La littérature a pour ambition de créer des « mondes » (Goodman, 1992), des mondes fictifs que le lecteur, par le truchement de la lecture, aura plaisir à parcourir, à s’approprier et, éventuellement, à partager. Ces mondes fictionnels littéraires et les espaces qui les composent influencent nos manières de regarder le monde réel, de le pratiquer et de le construire. « Œuvre ouverte » (Eco, 1965), la littérature en effet, loin de se cantonner dans un espace textuel clôt et refermé sur lui-même, circule dans le monde social. Elle créé un imaginaire géographique qui informe les pratiques sociales de certains espaces réels, est approprié, utilisé, voire instrumentalisé dans l’élaboration de certaines politiques publiques, ou dans des projets d’aménagement d’espaces urbains et laisse ainsi son empreinte dans la matérialité urbaine. Aussi, si dans la perspective d’un questionnement géographique les espaces fictionnels créés par la littérature et contenus dans le texte méritent d’être mis en question, il convient également d’interroger la manière dont s’opère le retour de cette représentation géographique littéraire dans le monde social. Comment un imaginaire créé par la littérature déborde-t-il les frontières du livre, se trouve-t-il approprié et éventuellement utilisé dans l’univers social ? De quelle(s) manière(s) l’espace fictionnel créé par la littérature influence l’espace réel ?

S’appuyant sur les résultats d’une enquête menée dans différentes villes de France, la contribution proposée cherche à éclairer ces liens complexes que la littérature entretient avec la société et la ville. Il s’agit donc de décliner et d’analyser finement différents témoignages d’une appropriation et d’une instrumentalisation sociale des œuvres littéraires :
– les projets d’aménagements littéraires (soit des inscriptions matérielles de la littérature dans la ville) ;
– les pratiques touristiques et mises en valeur de lieux et parcours littéraires ;
– la mobilisation d’écrivains ou d’œuvres littéraires dans le cadre de certaines politiques publiques territoriales pour créer ou renforcer du lien social ;
–  l’organisation d’évènements littéraires comme moments culturels privilégiés d’une ville, etc.
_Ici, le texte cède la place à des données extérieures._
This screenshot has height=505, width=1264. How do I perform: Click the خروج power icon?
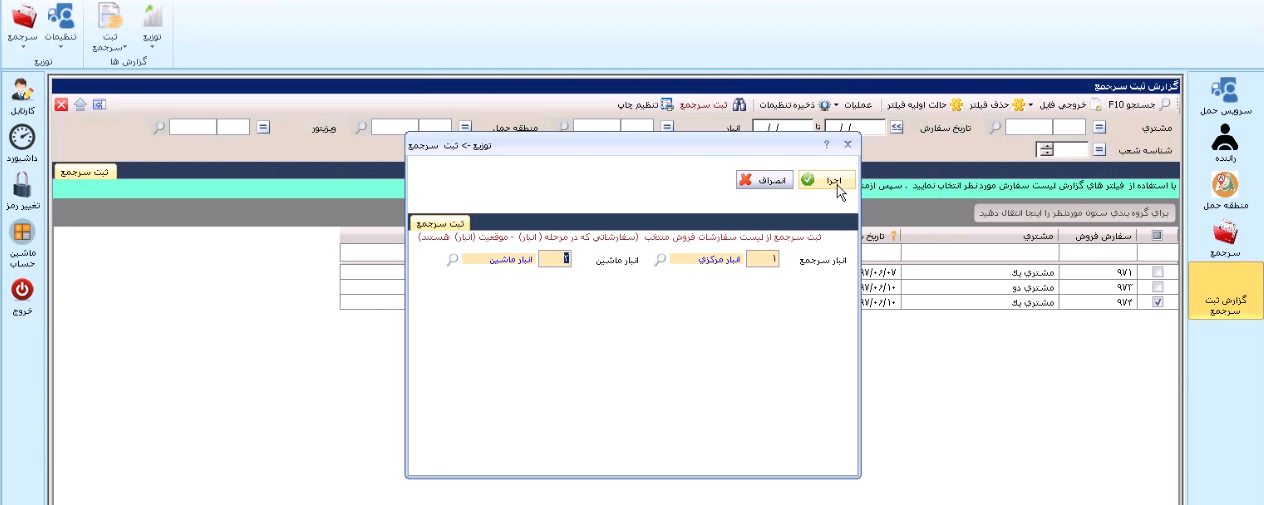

Les liens entre espace fictionnel et espace réel sont de fait investis depuis une entrée renouvelée. Il ne s’agit en effet pas seulement de s’intéresser à la transfiguration de l’espace réel dans l’espace fictionnel mais d’apprécier aussi et surtout comment l’espace créé par la littérature – en influençant l’imaginaire social, et en étant intégré par certains professionnels de la production et de la gestion urbaine – influence en retour l’espace réel. L’enjeu consiste à proposer une autre lecture de l’espace géographique en éclairant comment s’opère le passage d’une géographie littéraire fictive mise en mots et en images dans l’œuvre littéraire à une géographie littéraire inscrite dans la réalité même de la ville dans sa matérialité. Cette réflexion sur les phénomènes de diffusion, d’appropriation et d’instrumentalisation sociales de la littérature permet de poser quelques jalons supplémentaires pour une « géographie de la littérature » que Marc Brosseau (2002) et Armand Fremont (2005) appelaient de leurs vœux.  Elle précise comment la littérature constitue un référent pour vivre, parler et agir sur la ville et apporte une contribution à la compréhension de la production, de la gestion et du vécu des espaces urbains en soulevant des enjeux importants pour la géographie.

 – Brosseau, 2002, “ »It isn’t the place that does the writing » : lieux et écriture chez Bukowski”, Géographie et Cultures, n°44, pp.5-33.
– Eco U., 1965, L’œuvre ouverte, Paris, éd. du Seuil, 315p.
– Fremont A., 2005, Aimez-vous la géographie ?, éd. Flammarion, 365p.
– Goodman N., 1992 (1978), Manières de faire des mondes, Gallimard, 228p.